CCAs help communities understand the energy profiles of all households and small businesses in aggregate. This helps a municipality design energy programs that are tailor-made for every citizen.

What is CCA?

Community Choice Aggregation (CCA) is a legally established organizational form that enables a municipality or a group of municipalities to take control of their energy supply and energy policy. By joining a CCA, cities, towns, and villages can:

  • become more resilient in the face of the climate crisis

  • reduce greenhouse gas emissions by purchasing solar, hydro, and wind

  • lead healthier lives with more energy-efficient buildings

  • save money by electrifying electrifying transportation, businesses, homes, and public infrastructure

By utilizing the full power of the CCA model, member municipalities can advance their energy transition, protect their communities, improve their neighborhoods, create jobs, and gain the knowledge we all need to confront the coming climate disruption.

Under a CCA, the local electric utility continues to operate the power grid and deliver electricity and gas to residents and businesses. The utility also handles the billing. But it is the CCA, guided and controlled by community members and their elected representatives, that decides what source of supply the power comes from—and can be a tool to achieve 100% renewable generation to serve the electric supply of the CCA members.

CCA is an “opt-out” program, which means that eligible residents and small businesses are included unless they "opt-out" and choose to remain with their local utility for supply. Municipal review, extensive public outreach and education ensures that everyone is aware of the new program and of their free decision to be part of it.

CCA History

The very first CCA was created in Massachusetts in 1997. Since then, CCA laws have grown to cover one-half U.S. annual electricity demand in nine states, with over 1,500 municipalities so far and are serving over thirty million Americans!

In 2016, Communities for Local Power helped bring CCA to New York, making New York the seventh state in the nation to offer municipalities a way to increase local control over their energy supply and offer customers stable, predictable rates that are typically lower and greener than what their local utility offers. Today, 148 municipalities in New York have passed local laws that set them on the path to CCA’s many benefits.

The first CCAs in New York were limited to purchasing electricity supplies. Recently, some have begun to incorporate community solar on an opt-out basis, with green power that is also up to 10% cheaper than standard rates and allows low- and middle-income customers to join the transition to clean energy.

Sustainable Westchester logo

Westchester Power is a program of Sustainable Westchester, a non-profit composed of a group of member municipalities. Sustainable Westchester launched the first CCA in New York.

Hudson Valley Community Power logo

Hudson Valley Community Power is administered by Joule Assets, based in Katonah and also known as Joule Community Power.

Existing CCAs in California

California CCAs include very large cities and combinations of municipalities

California has a statewide association, CalCCA, which helps influence policy and supports individual CCAs.
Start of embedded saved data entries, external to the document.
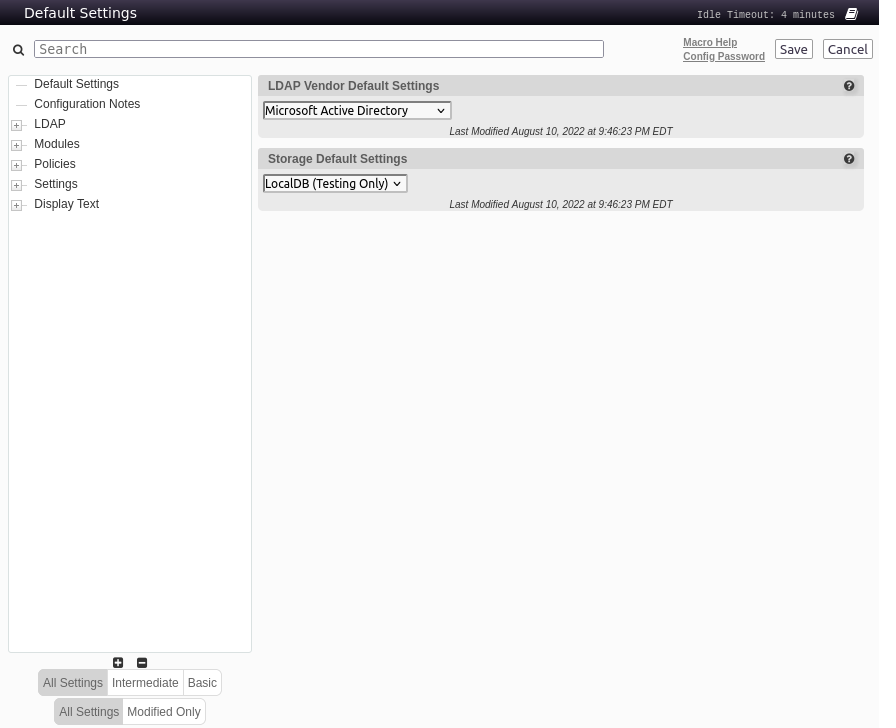Show Modified Only settings
The height and width of the screenshot is (728, 896).
click(164, 712)
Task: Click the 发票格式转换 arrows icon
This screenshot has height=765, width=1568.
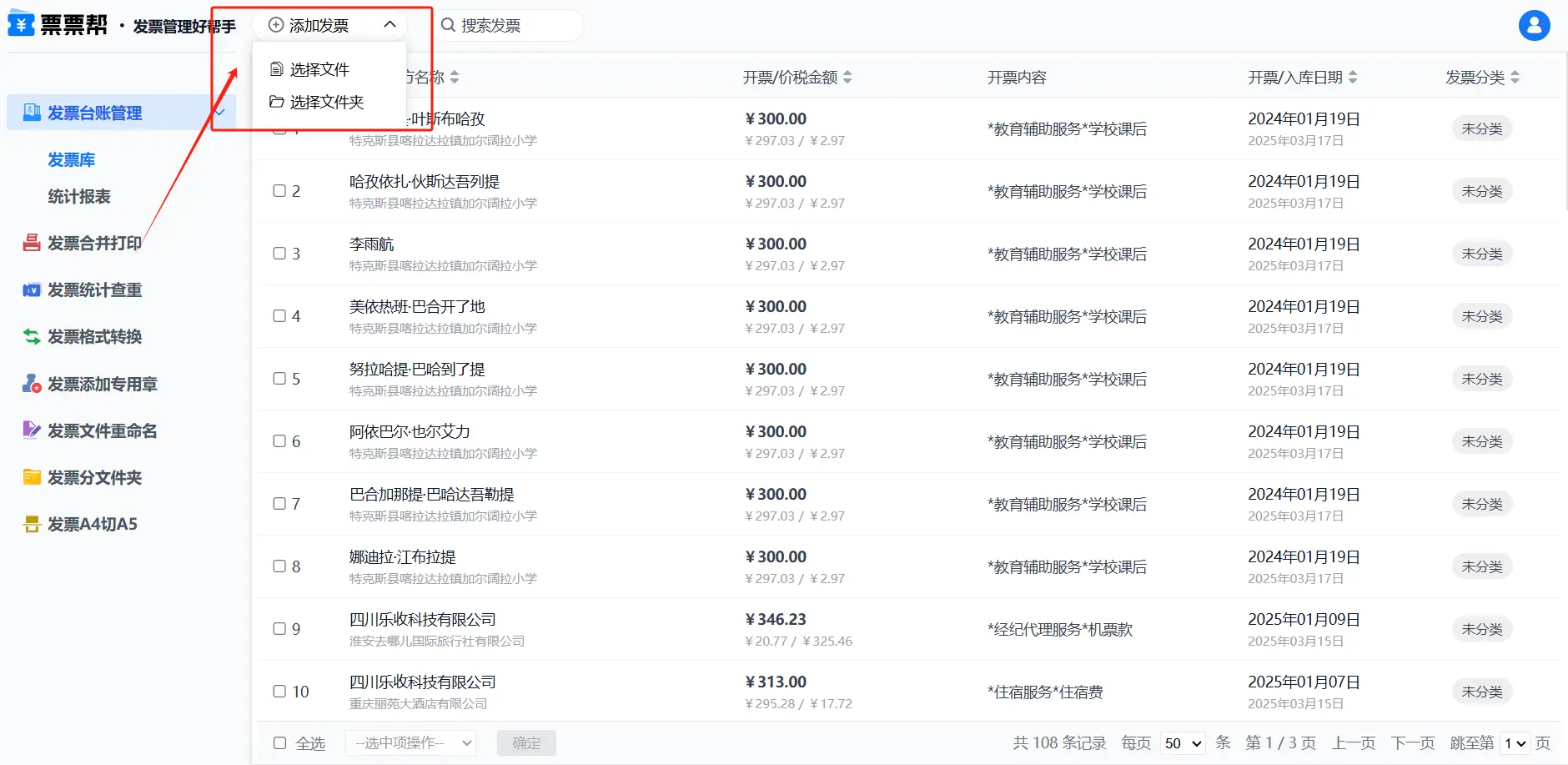Action: (x=32, y=337)
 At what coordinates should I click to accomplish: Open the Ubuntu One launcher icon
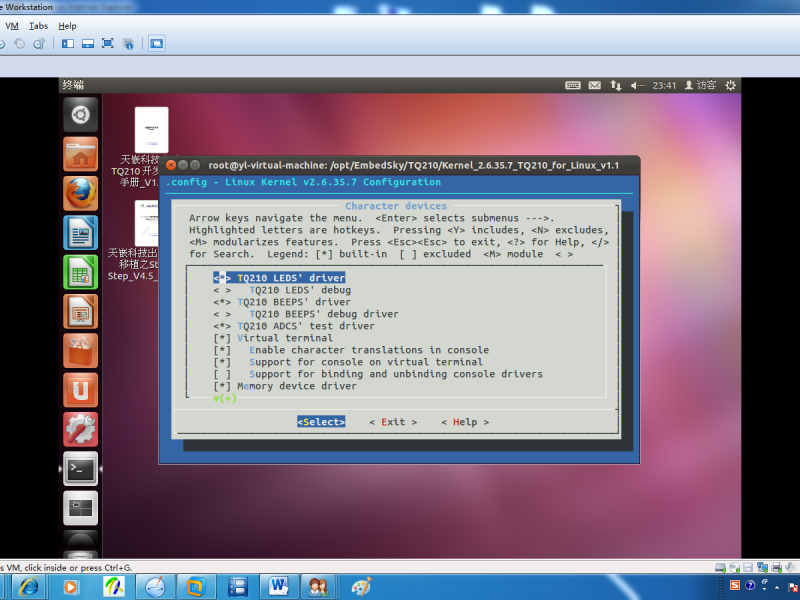click(80, 389)
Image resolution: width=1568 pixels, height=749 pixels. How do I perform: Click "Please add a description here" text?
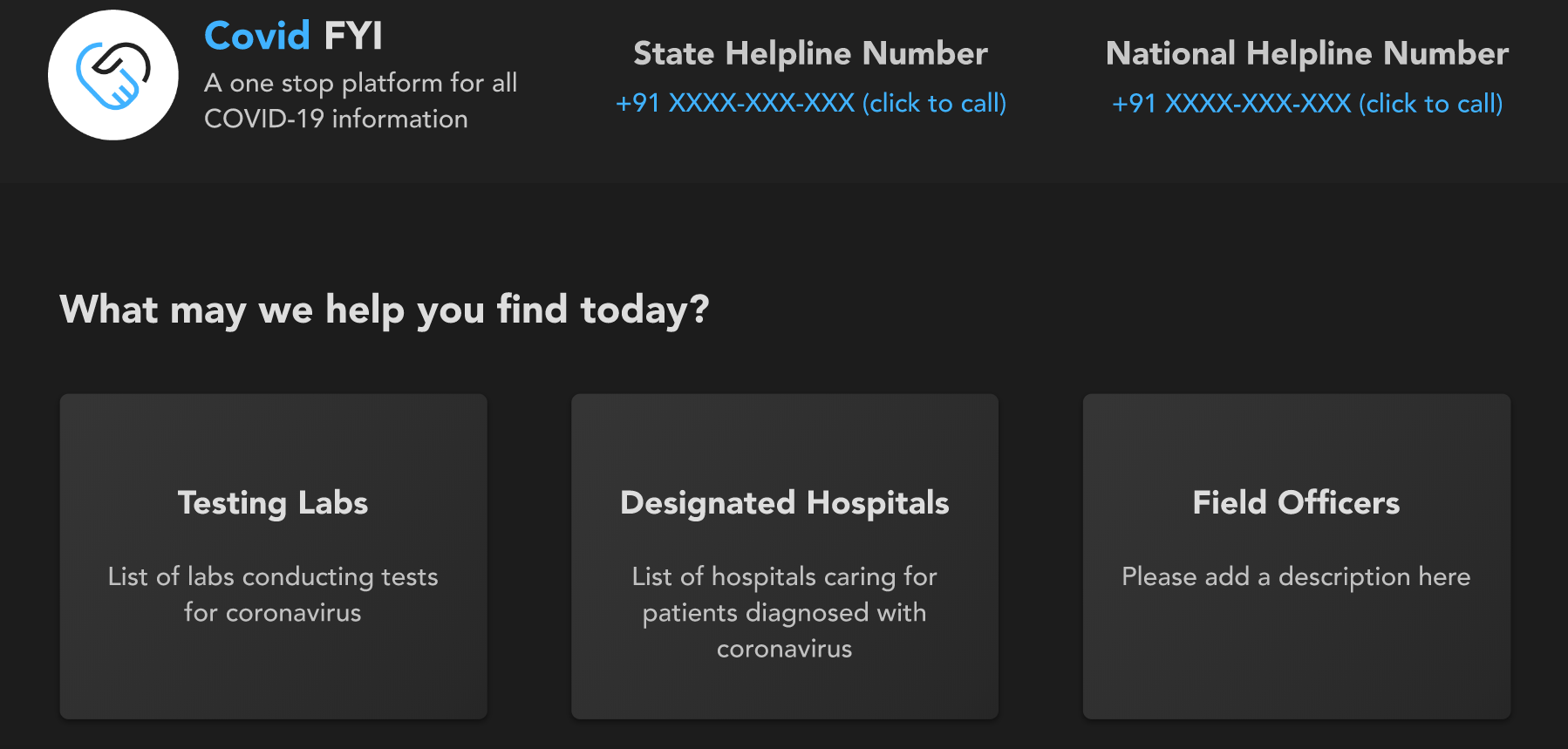pyautogui.click(x=1296, y=576)
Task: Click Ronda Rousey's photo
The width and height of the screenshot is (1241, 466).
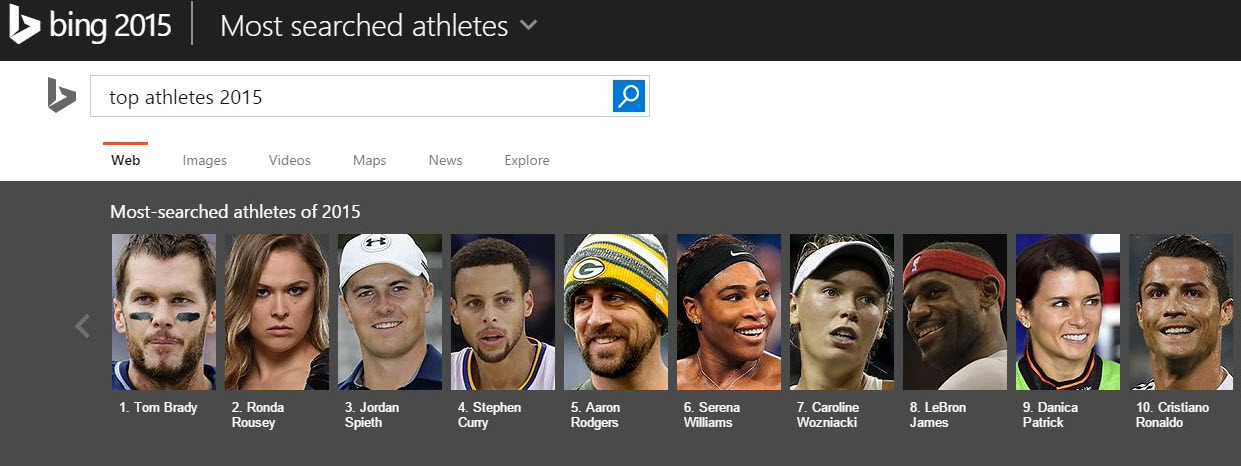Action: 277,312
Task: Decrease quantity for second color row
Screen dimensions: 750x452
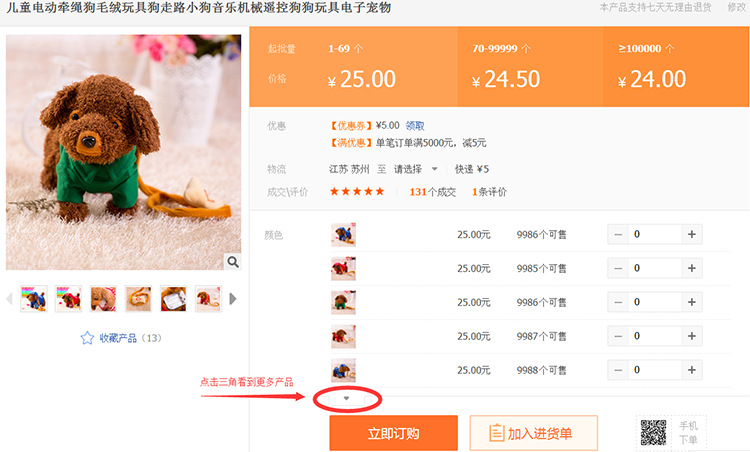Action: tap(618, 268)
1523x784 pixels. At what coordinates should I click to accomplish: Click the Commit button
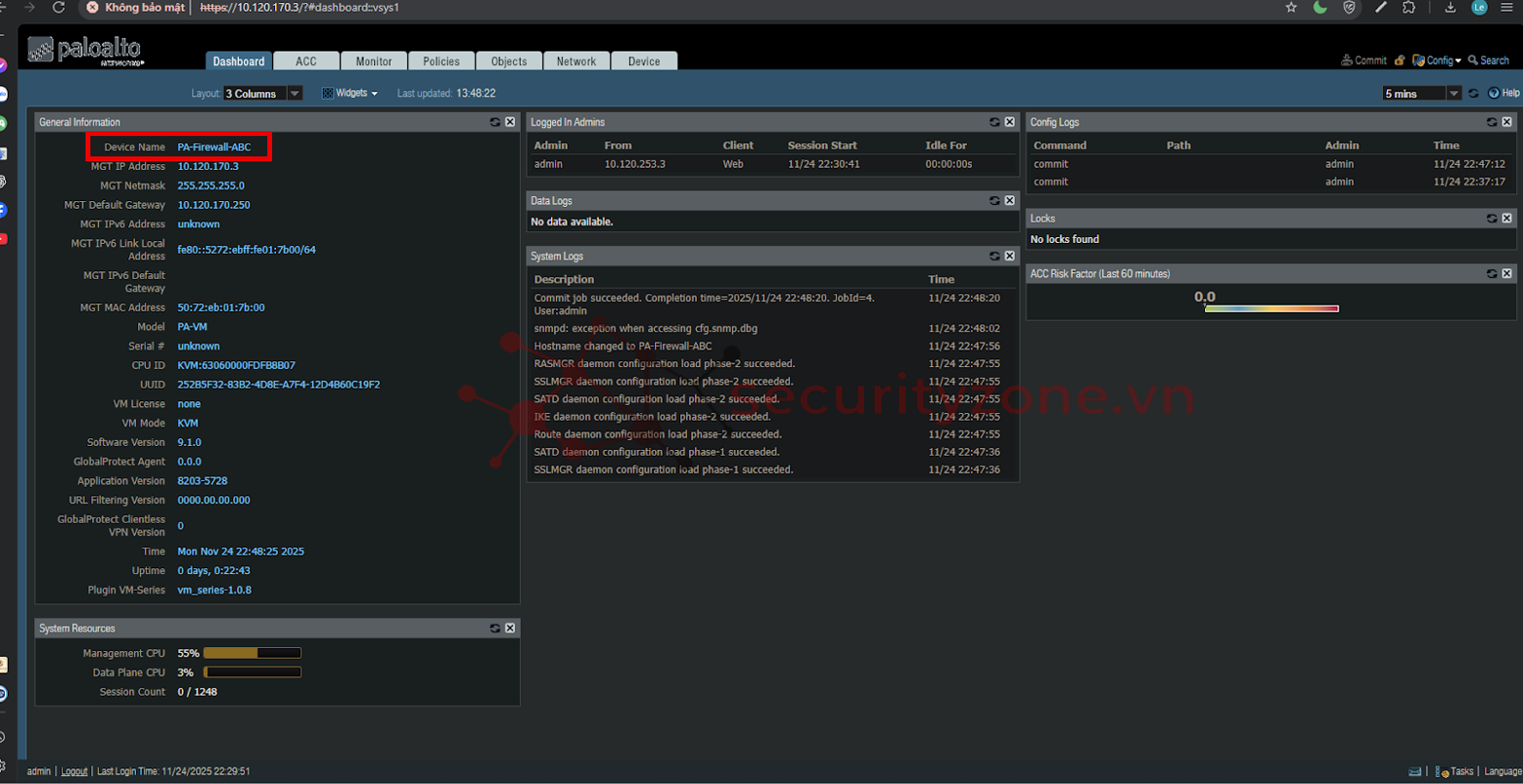tap(1364, 60)
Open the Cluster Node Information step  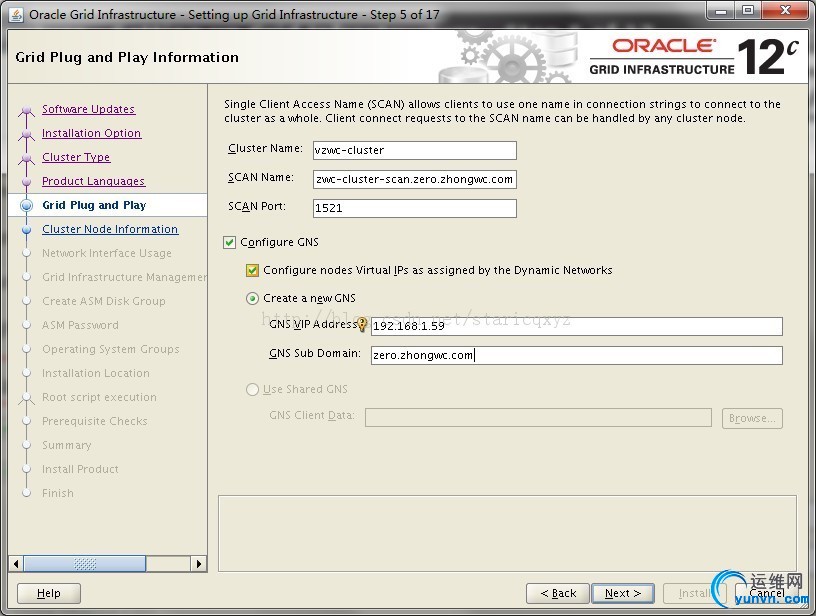point(110,229)
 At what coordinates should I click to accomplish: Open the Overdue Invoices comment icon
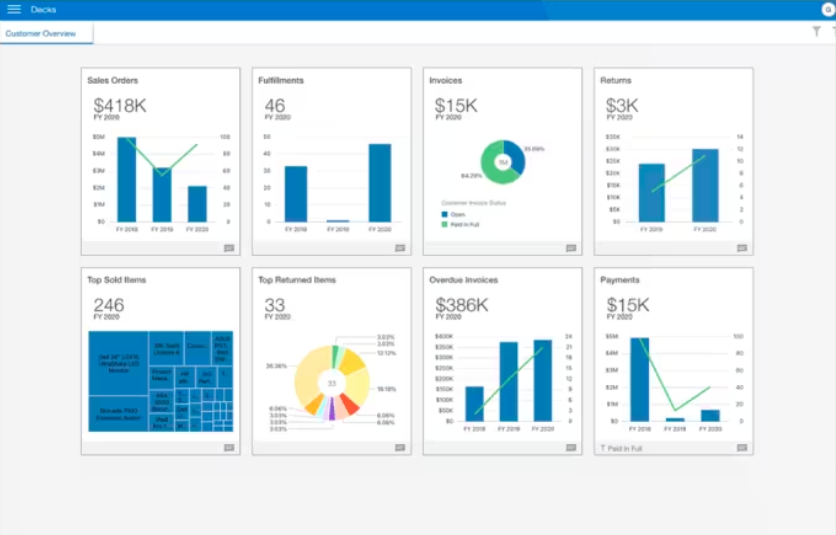click(571, 448)
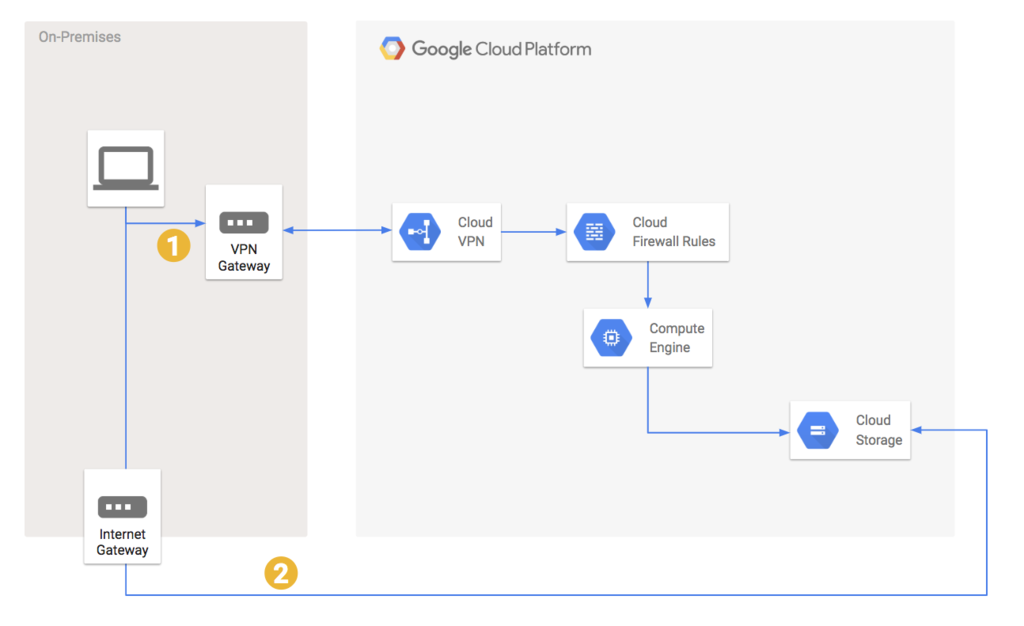Click the Google Cloud Platform heading text
Screen dimensions: 1024x626
[x=502, y=47]

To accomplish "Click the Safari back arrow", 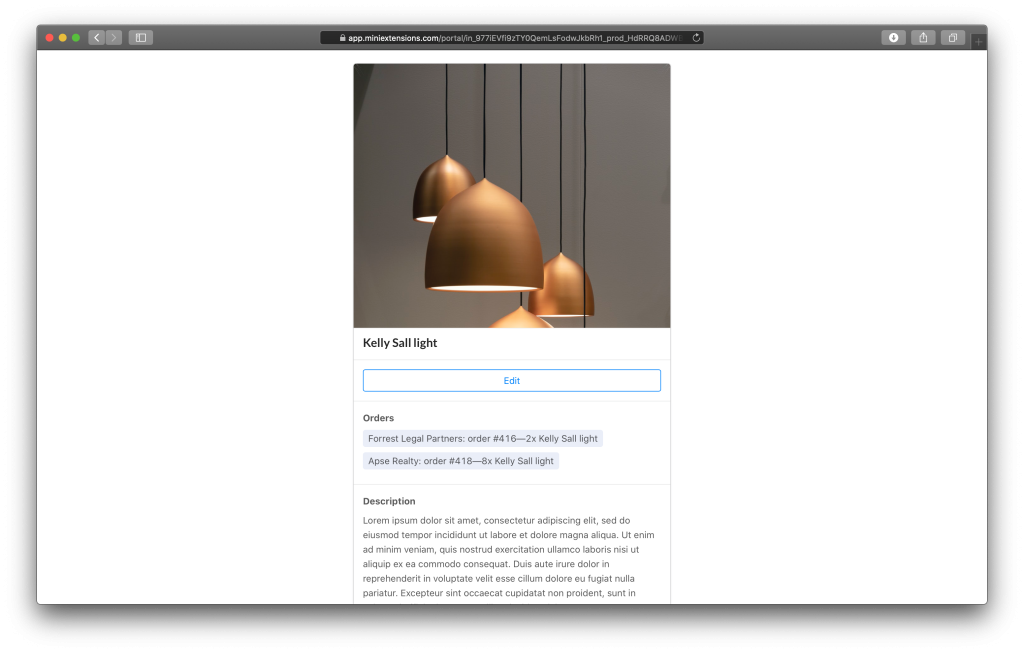I will click(97, 38).
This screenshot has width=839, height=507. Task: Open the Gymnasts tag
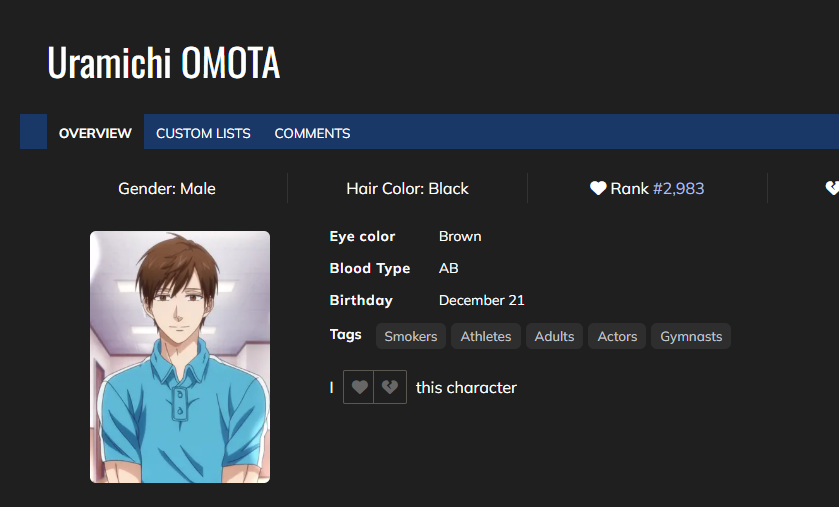click(691, 336)
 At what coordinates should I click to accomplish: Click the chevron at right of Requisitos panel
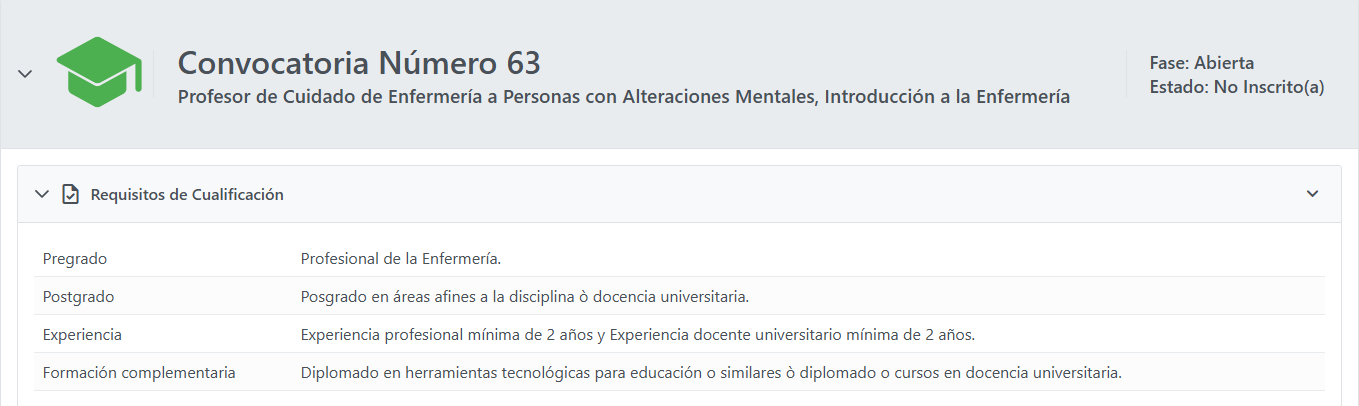pos(1313,194)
Since the first CCAs were formed in California in 2008, they have signed power purchase agreements for more than 3,600 Megawatts of new clean energy. CCA-sponsored projects also include such innovations as the Oakland Clean Energy Initiative, replacing an old 165 MW jet-fuel-driven power plant with a combination of large-scale and behind-the-meter “virtual” battery storage. In Los Angeles, the CCA is building a 100 MW battery storage facility. Other California CCAs offer grants to help community members in need or support their clean energy improvements.

Most CCAs in California have the form of inter-municipal Joint Powers Agreements. This allows them to make long-term financial commitments, usually through power purchase agreements with local or regional generators. They enjoy funding from regional banks, and several have achieved investment-grade financial ratings.